A small smile played on John Humphrys’ face as he said it, clearly happier beside his BBC camera than where I sat. As well he might be. Tightly wedged in the single seat of a plastic-bodied micro-car, I swung into the roundabout, lurched onto two of the little vehicle’s three wheels, and thumped back down again level with his foot.

‘Well I really don’t have to ask what that was like, Sue, because we could all see,” said news broadcasting’s national treasure. Too exuberant a test drive? Hardly. It wasn’t even at top speed, which was a sizzling – breathe in – 15 miles per hour!

It was the mid-1980s, and we were in the grounds of Alexandra Palace in North London, for an event bigged up as a trip into the future. This was the hugely hyped launch of the Sinclair C5, designed by celebrated inventor Sir Clive Sinclair. Assembled in a South Wales washing machine factory, it was pioneering what would soon become a popular new range of electric vehicles, we were told. Yeah, right.
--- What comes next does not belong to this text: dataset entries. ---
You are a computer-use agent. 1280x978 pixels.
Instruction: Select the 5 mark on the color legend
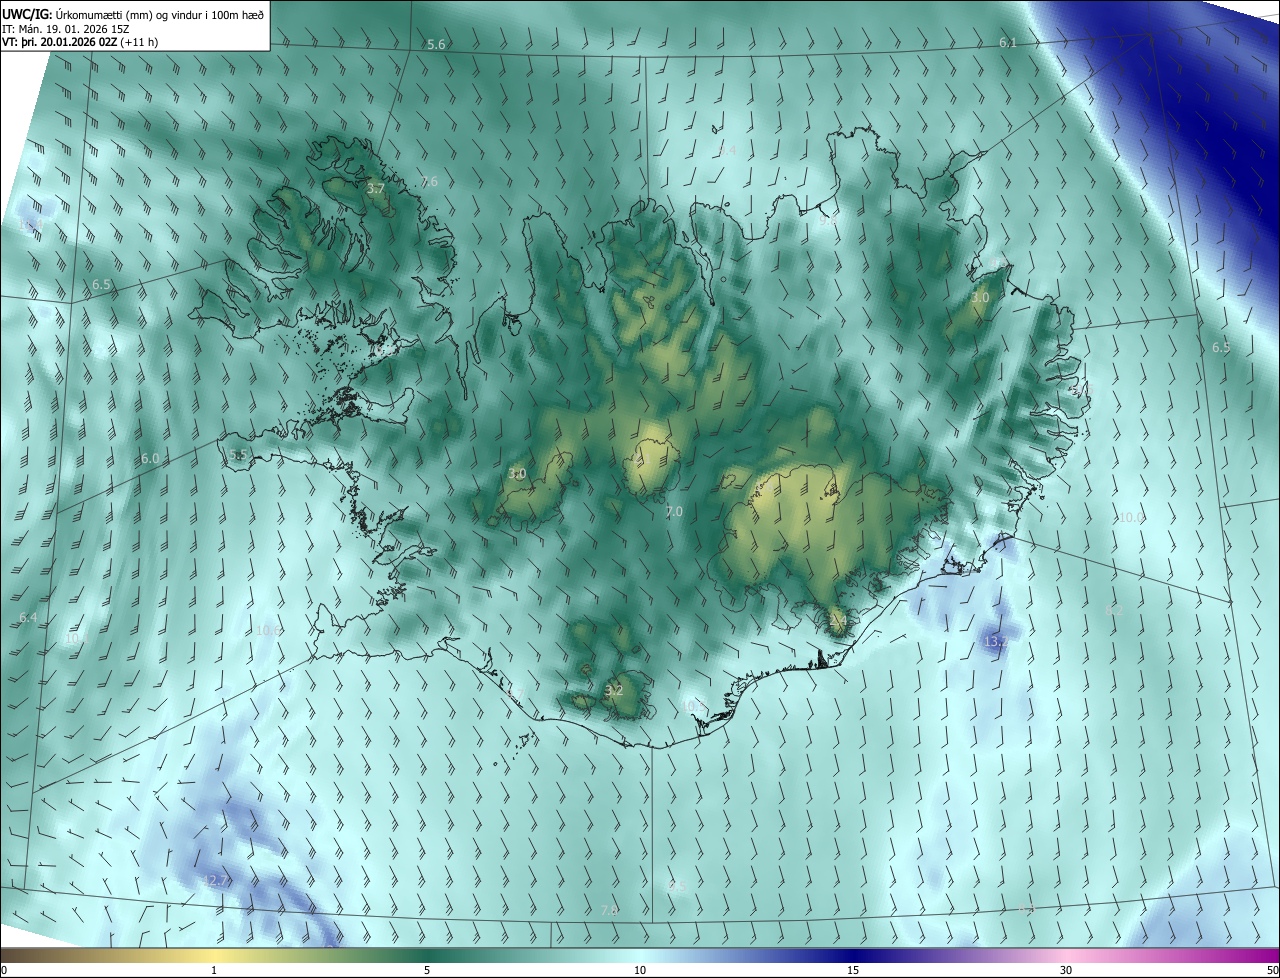click(427, 971)
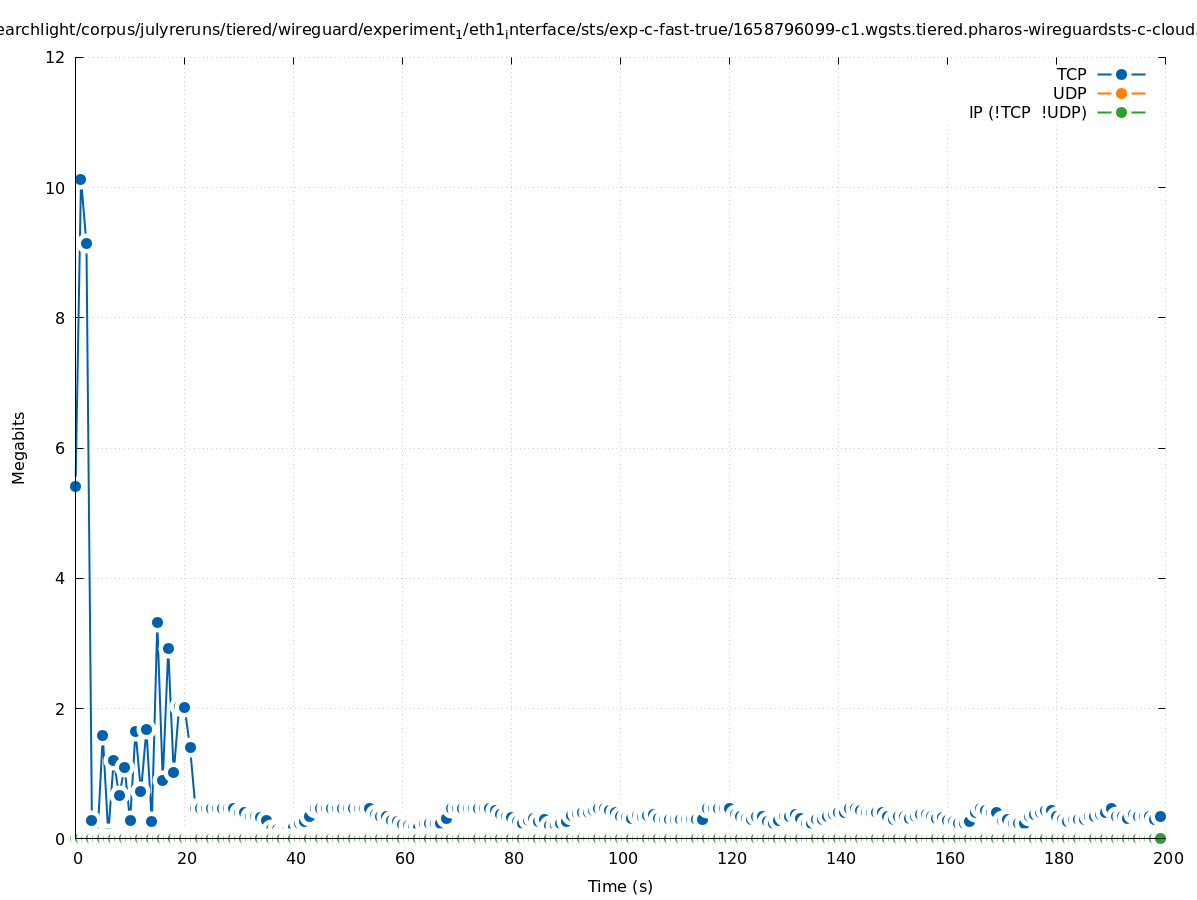The image size is (1197, 900).
Task: Click the Time (s) x-axis label
Action: (x=620, y=886)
First impressions were somewhat muted. Inside Ally Pally, the assembled media cynics viewed the rather cheesy choreography of parading C5s in hushed scepticism. Was this the silent, single-seater future of urban mobility? Surely not. At 2 ft 7 ins long, it looked like a slightly scaled-up child’s pedal car. Too small, too low-slung, too vulnerable, too impractical, we collectively grumped. Has anyone told Sir Clive it rains most days in Britain? Well, usually, anyway.

As for the driving position, it involved stepping through a door-less gap and squatting into the dubious comfort of a hard plastic seat. Behind your back was the ‘powerful’ motor, all 12 volts and 250 watts of it, with a power output of – drum roll – 0.34 hp! Yes, that’s a decimal point. A fraction of one horsepower. To get going, you grasped motorbike-style handlebars sited either side of your bent knees, and the means of steering the single front wheel. Squeeze the starter/throttle control in your left hand, and off you go. Or more accurately, trundle.

There’s a faint whirring as you accelerate away, and it’s mildly entertaining to have a jogging-pace breeze skimming your face. Windscreen? Don’t be cissy. Driving on the flat or downhill is fine. An uphill slope? Diversion time, or you have start furiously rotating the bicycle-style pedals concealed in the C5’s blunt white nose.

So, whatever happened to this visionary little 1980s pioneer? Predictions back then for the success of the brave new world electric uni-car mooted an annual production of 100,000, with other models to come. Er, not quite. At £428, delivery included, the eccentric C5 found few buyers. Production ceased after seven months, when Sinclair Vehicles went bust. Just 14,000 were made.

Calendar-flip three decades, and how does the Sinclair C5 look now with a 21st century perspective? I wanted to re-visit the C5, and drove a borrowed one on quiet back roads in rural Kent, a time warp forward from the big shoulder pad days of the 1980s. Memory lane was an interesting trip.

Visually, it has shrugged the passage of time surprisingly well. Technically, it was well ahead of its time, when the only electric vehicles most of us had ever seen were milk floats. Today, with electric cars whisperingly common in the traffic, the C5 seems slightly more sane but still quite weird, wacky, and just a bit crazy.

Whatever I breathlessly said to John Humphrys on that first test drive, it’s all still true.